Citroen history and history video

     “Citroen History

     Son of Levie Citroen, a Dutch diamond merchant, and Macha Kleinan, a Pole, Andre Gustave Citroen was born on 5 February 1878 in Paris.
    He is ten when he first encountered – and fell in love with – the writing of Jules Verne. Throughout his life, he will be inspired by the underlying philosophy of these works.
    The building of the Eiffel Tower for the World Exhibition in 1889 was the young man’s second formative experience. He set his heart on becoming an engineer.

    In 1898, at the age of 20, he enrolled at the prestigious Ecole Polytechnique. When he graduated in 1900, he joined the French Army as an engineer officer, and blended into the military way of life for four years. However, he was aware that the 20th century will be an era of industrial challenges.
    In 1902, on a trip to Poland at the age of 24, he stumbled on a gear-cutting process based on a chevron design, which will later become the logo of his company. Realizing that the process could open new possibilities if used with steel, he bought the patent. By 1904 Citroen had left the army and had filed a patent for the double-helical chevron gear to be made in steel. Thus starts one of the greatest industrial adventures of modern times. he invested all he has in his Polish discovery, and forms a company.

    His first industrial adventure was a small gear cutting business called ‘Engrenages Citroen’ in Fauburg St Denis where he introduced the ‘logo’ for his company as two double-helical ‘chevrons’. This emblem survived all his other subsequent activities and is still the internationally recognizable logo of Citroen cars. ‘Engrenages Citroen’ became quite successful and Citroen was later joined in his venture by Andre Boas and Jacques Hinstin. A new company was formed in 1905 renamed ‘Hinstin Freres Citroen & Cie’
    and moved to Essonnes (Orly). As the French automobile industry was very well advanced, the requirement for gears was high. Citroen began very quickly to comprehend the need to mass-produce components in order to achieve low prices and fast deliveries. He therefore invested in the latest up-to-date machinery and introduced flow control management processes. His gears found their way into most French cars and to such diverse avenues as the steering system for the ‘Titanic’!

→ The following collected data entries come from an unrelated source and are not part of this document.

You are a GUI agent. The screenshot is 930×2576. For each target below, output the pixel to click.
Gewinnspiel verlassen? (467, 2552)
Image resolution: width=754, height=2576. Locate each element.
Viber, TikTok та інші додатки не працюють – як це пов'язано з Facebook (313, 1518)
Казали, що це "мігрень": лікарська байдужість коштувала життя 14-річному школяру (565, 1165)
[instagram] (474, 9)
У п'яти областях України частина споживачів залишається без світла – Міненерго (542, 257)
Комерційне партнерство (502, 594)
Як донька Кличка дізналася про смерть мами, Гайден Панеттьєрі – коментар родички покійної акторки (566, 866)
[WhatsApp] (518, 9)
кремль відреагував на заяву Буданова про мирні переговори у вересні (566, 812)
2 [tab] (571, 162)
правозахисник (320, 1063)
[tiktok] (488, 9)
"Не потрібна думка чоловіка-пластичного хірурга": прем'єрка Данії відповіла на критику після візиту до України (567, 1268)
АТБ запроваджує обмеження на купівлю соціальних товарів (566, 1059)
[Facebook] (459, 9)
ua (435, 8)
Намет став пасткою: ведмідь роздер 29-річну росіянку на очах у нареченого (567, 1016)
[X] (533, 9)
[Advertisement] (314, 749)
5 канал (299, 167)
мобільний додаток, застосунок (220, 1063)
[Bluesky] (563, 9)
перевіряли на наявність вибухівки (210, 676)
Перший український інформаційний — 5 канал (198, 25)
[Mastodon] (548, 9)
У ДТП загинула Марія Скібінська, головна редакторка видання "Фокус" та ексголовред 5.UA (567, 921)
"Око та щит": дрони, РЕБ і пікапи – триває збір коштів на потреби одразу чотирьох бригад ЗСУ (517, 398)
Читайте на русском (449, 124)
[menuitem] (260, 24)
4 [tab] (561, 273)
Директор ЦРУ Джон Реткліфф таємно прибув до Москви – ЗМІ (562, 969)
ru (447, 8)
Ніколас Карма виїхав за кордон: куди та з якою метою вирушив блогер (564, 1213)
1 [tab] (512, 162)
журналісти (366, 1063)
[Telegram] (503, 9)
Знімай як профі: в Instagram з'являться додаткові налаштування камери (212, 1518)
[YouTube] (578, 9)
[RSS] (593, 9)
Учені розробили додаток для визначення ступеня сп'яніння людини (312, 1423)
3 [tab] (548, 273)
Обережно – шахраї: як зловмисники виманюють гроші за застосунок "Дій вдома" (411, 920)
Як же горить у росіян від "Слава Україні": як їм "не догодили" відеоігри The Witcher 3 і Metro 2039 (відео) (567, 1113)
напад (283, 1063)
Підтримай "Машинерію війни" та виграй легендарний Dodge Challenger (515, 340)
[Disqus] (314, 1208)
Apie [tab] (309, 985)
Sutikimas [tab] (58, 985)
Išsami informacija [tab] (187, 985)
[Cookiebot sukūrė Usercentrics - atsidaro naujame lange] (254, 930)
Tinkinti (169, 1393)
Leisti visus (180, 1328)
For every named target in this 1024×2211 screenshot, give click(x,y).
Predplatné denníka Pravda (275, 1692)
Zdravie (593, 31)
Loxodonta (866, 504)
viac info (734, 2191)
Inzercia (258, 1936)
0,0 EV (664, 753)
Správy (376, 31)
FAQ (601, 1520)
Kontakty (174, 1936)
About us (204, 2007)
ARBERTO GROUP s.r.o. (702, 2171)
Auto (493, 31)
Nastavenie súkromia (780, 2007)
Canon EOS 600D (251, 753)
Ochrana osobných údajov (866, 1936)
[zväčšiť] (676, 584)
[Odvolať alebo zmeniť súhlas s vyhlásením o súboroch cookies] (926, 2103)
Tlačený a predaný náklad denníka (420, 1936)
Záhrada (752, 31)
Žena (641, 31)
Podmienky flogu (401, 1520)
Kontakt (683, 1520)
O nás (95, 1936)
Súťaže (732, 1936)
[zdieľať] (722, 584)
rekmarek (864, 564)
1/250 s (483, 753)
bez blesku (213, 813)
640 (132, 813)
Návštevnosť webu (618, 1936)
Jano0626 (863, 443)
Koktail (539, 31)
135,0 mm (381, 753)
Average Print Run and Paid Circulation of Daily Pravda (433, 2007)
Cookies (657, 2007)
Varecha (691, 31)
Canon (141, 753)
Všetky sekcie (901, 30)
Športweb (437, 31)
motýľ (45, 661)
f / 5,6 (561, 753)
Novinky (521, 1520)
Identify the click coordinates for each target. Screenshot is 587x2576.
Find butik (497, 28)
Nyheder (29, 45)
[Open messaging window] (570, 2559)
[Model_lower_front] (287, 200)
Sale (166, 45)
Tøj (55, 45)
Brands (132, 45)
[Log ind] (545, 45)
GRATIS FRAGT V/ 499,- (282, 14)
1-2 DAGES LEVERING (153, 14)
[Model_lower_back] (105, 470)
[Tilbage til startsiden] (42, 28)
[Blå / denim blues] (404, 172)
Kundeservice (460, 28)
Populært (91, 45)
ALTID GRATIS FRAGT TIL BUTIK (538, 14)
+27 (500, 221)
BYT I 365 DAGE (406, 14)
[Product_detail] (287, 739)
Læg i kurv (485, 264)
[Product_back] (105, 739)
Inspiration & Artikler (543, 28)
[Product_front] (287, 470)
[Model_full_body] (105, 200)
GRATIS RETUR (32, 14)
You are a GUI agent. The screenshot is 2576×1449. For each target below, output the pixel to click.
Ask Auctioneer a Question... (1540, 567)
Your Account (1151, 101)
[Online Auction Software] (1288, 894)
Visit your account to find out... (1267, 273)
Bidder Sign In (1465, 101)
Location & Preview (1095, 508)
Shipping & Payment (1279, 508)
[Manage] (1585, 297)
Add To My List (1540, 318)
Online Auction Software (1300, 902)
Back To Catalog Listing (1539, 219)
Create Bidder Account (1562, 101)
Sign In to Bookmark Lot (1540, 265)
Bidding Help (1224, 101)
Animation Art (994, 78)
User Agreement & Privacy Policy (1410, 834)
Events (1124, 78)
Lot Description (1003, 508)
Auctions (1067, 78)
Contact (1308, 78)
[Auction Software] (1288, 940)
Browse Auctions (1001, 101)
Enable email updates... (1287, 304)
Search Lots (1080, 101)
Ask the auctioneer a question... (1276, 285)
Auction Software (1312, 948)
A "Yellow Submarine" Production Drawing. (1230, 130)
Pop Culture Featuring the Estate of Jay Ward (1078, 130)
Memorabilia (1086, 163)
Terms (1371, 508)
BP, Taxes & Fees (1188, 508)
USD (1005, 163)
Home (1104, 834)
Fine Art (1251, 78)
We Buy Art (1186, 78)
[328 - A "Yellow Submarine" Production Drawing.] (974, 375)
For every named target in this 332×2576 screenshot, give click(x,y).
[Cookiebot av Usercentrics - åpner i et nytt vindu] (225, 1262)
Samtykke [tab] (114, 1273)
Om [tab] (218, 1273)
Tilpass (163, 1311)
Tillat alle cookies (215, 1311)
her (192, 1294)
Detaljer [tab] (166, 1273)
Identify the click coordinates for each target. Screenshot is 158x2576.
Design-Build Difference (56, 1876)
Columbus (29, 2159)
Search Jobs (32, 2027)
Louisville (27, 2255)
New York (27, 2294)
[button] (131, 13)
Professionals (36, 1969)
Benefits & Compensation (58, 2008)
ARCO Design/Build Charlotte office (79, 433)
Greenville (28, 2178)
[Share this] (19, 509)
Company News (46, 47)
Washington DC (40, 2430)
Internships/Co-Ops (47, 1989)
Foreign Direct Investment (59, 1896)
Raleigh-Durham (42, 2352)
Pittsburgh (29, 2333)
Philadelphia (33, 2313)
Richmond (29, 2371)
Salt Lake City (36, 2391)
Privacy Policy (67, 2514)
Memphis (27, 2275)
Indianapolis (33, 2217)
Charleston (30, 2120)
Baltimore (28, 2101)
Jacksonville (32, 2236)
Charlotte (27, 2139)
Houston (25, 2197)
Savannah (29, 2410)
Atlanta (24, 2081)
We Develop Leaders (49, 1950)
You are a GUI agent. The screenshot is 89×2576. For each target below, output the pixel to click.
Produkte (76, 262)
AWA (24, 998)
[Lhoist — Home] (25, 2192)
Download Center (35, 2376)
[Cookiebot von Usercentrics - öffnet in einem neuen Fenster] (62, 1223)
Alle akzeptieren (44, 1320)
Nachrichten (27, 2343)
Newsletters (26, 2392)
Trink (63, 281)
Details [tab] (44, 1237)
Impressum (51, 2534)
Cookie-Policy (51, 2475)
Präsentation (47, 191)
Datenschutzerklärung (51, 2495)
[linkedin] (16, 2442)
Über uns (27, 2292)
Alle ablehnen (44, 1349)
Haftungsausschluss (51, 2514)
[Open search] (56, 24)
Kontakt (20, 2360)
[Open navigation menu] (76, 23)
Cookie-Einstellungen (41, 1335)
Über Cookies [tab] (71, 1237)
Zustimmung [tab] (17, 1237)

    When World War I broke out. Andre is named captain of the 2nd heavy artillery regiment of the 4th Army.
    Observing the shortage of shells, Andre Citroen went to the Ministry of War and offered to set up a factory capable of manufacturing between 5,000 and 10,000 shrapnel shells per day in the space of three to four months. He opened an ultra-modern factory on a 15-hectare site in the area of Javel and applied production methods. By 11 November 1918, the Citroen factory had produced more than 24 million shells.
    The government frequently called upon Andre Citroen, who was appreciated for his remarkable leadership and organizational skills. In 1917, he reorganizes supplies to munitions plants and sets up a military postal service. In 1918, he organises the distribution of bread ration cards across the whole Paris area in the space of just twenty-four hours.

    As part of this vision, he built the first light utility vehicles: delivery vehicles, and multi-purpose vehicles for business and leisure. The 9 seater was the prototype for todays “MPV’s”, the “TUB” Citroen light van of 1939, set the design standards that are still used by light vans today; low floor, sliding side door, forward controls etc. He set up both a taxi company and a bus company, that had routes right across rural France. He even opened his own car insurance company. All of these innovations were to have a profound effect on the way automobile manufacturers do business, even to the present day.

    Andre Citroen, pioneered skywriting as a form of advertising and Faithful to his childhood dreams, and, inspired by the books of Jules Verne, he sends his “Kegresse” half-tracks on a quest to conquer the Sahara, Africa, and Asia.

    And yet, other than his factories, Andre Citroen had nothing to his name. He rented his flat, just as he rented the villa les Abeilles for holidays in Deauville from 1923. He had no personal interest in money; it was merely a means to an end. By the early thirties, he had achieved most of his dreams of industrial success, but the Depression strikes. By 1934, he was finding it difficult to meet his financial commitments and the banks refused to provide more money. The Michelin brothers buy a stake in the CitroÎn factories and then, at the request of the banks, take over the management. Andre Citroen’s next challenge, the launch of the, is not enough to save him from bankruptcy.
    Andre Citroen died of cancer on 3 July 1935 and is laid to rest in Montparnasse cemetery in Paris.”

    In December 1974 Peugeot S.A. acquired a 38.2% share of Citroën. On 9 April 1976, they increased their stake of the then bankrupt company to 89.95%, thus creating the PSA Group (where PSA is short for Peugeot Société Anonyme), becoming PSA Peugeot Citroën.